- _PASSAGE SHOWN_:
══════════════════════════════
UNITED STATES DISTRICT COURT
FOR THE DISTRICT OF COLUMBIA
___________________________________
)
ADAM DAVIS, )
)
Plaintiff, )
)
v. ) Civil Action No. 10-0098 (EGS)
) Document No. 26
FEDERAL BUREAU )
OF INVESTIGATION et al., )
)
Defendants. )
____________________________________)
MEMORANDUM OPINION
In this action brought under the Freedom of Information Act (“FOIA”), 5 U.S.C. § 552,
plaintiff sues several federal agencies and agency components for allegedly failing to respond to
his requests for records pertaining to himself. He names as defendants the Federal Bureau of
Investigation (“FBI”), the Executive Office for United States Attorneys (“EOUSA”), the
Departments of Treasury, Justice (“DOJ”) and Homeland Security, the Internal Revenue Service
(“IRS”), the Financial Crimes Enforcement Network (“FinCen”), the Secret Service, and the
Securities and Exchange Commission (“SEC”). Pending before the Court is the motion of
Treasury, FinCen, Homeland Security, the SEC and the Secret Service to dismiss or for summary
judgment on the ground that plaintiff failed to exhaust his administrative remedies [Dkt. # 26].
══════════════════════════════
- _DATASET EXCERPTS_:
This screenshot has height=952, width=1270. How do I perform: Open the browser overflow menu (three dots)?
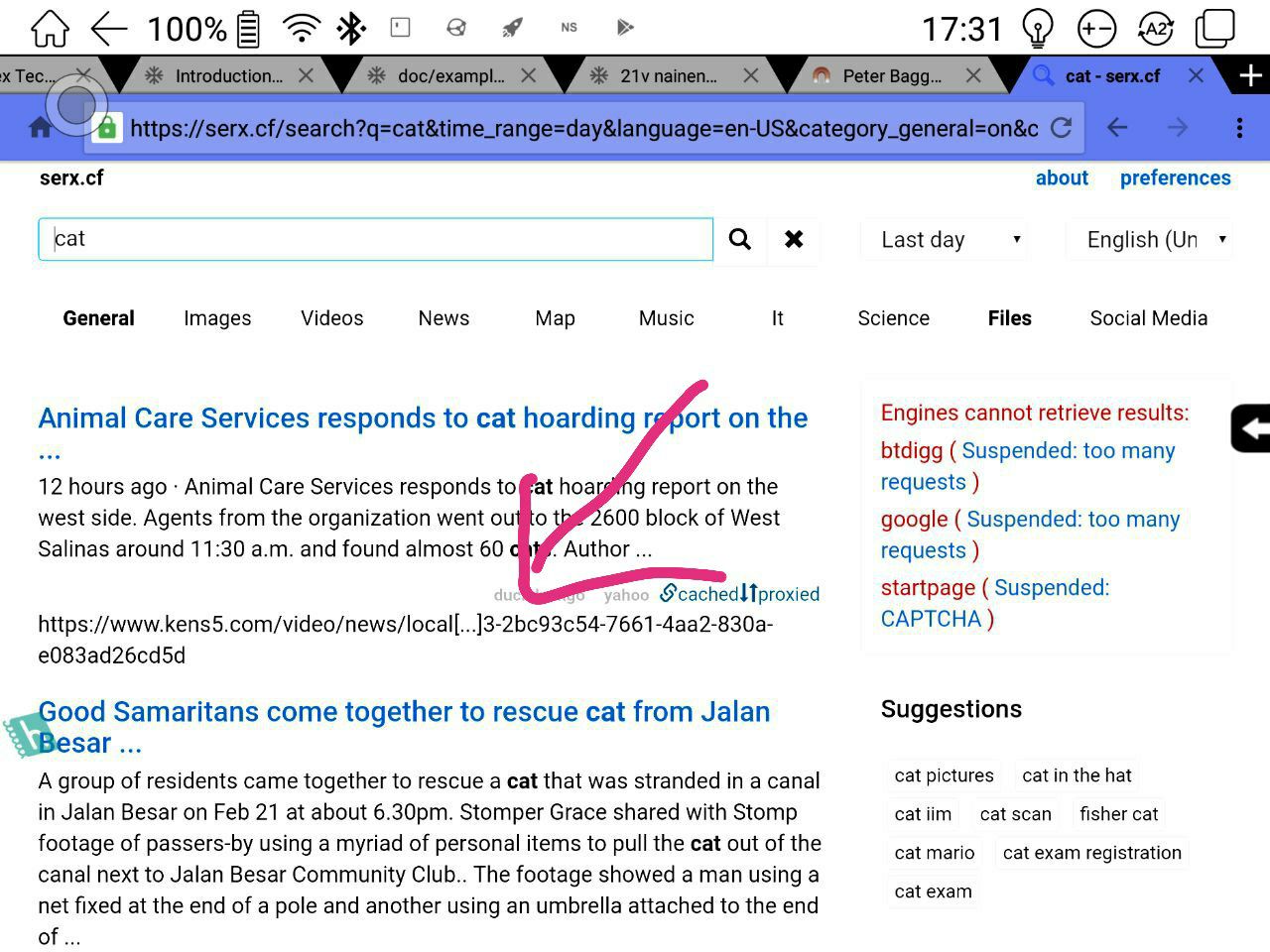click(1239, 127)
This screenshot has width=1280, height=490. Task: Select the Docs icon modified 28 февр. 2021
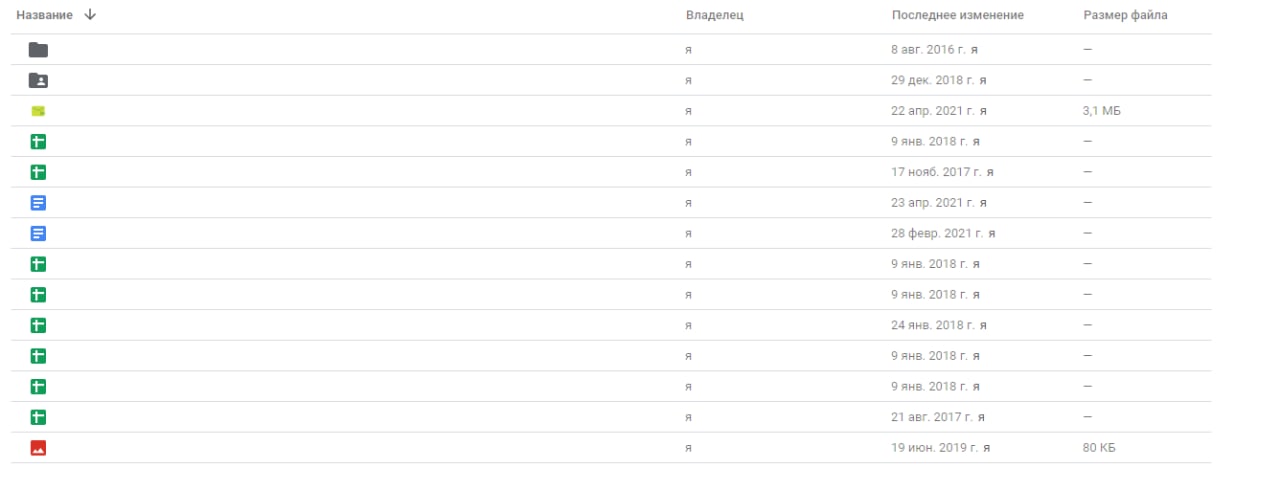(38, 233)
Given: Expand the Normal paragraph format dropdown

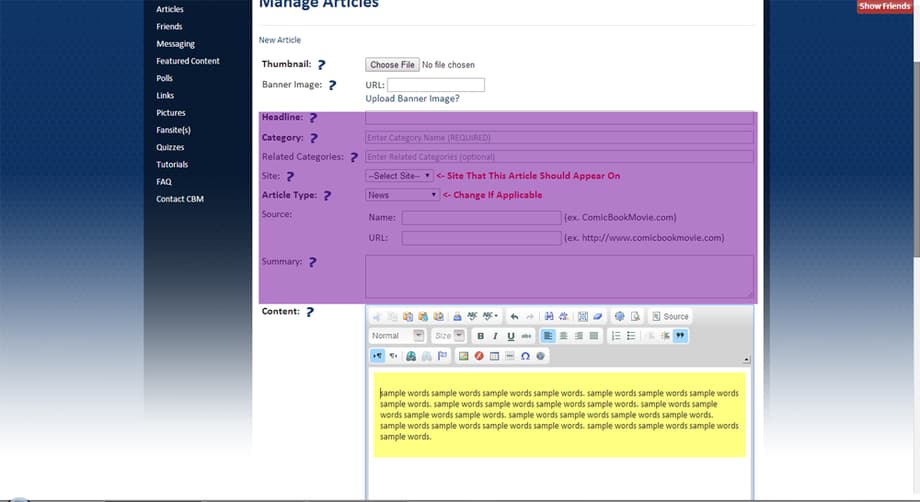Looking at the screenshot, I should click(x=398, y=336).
══════════════════════════════
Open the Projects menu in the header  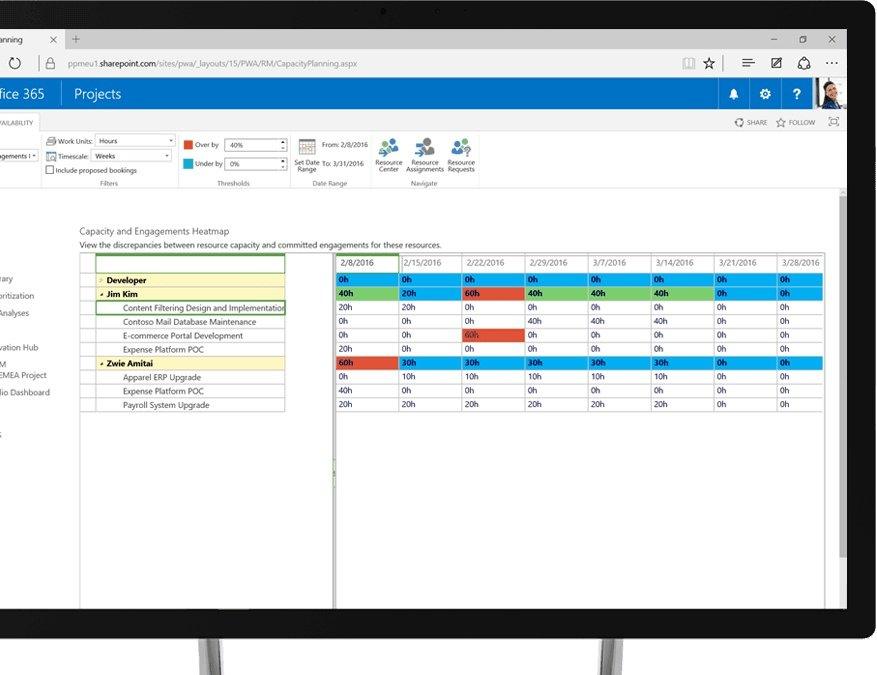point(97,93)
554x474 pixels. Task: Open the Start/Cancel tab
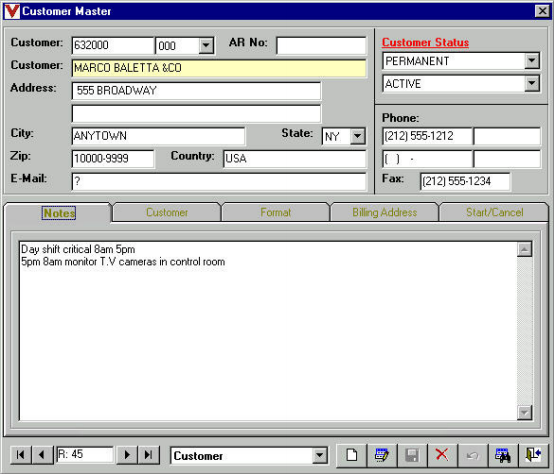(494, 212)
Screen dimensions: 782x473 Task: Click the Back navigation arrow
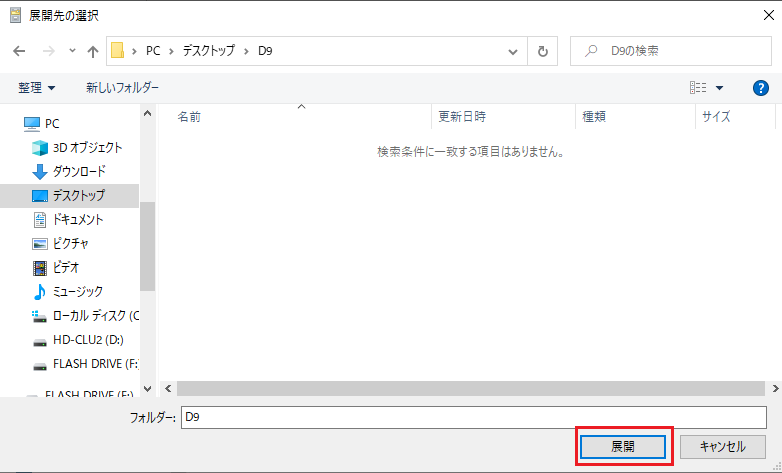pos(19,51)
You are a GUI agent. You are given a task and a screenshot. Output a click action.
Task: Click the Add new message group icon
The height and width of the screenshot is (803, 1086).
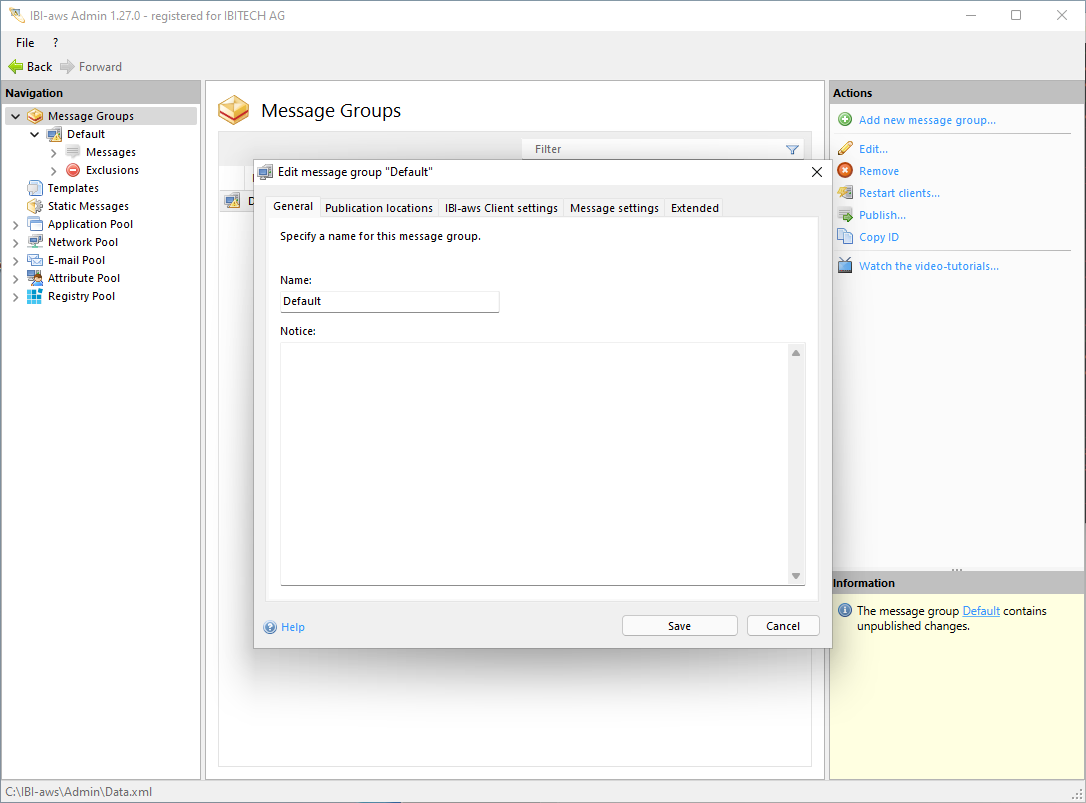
══════════════════════════════
- _WHAT IS ASKED_:
According to the court memorandum opinion above, on what ground do the moving defendants seek dismissal or summary judgment?

- _OUTPUT BELOW_:
The plaintiff failed to exhaust his administrative remedies.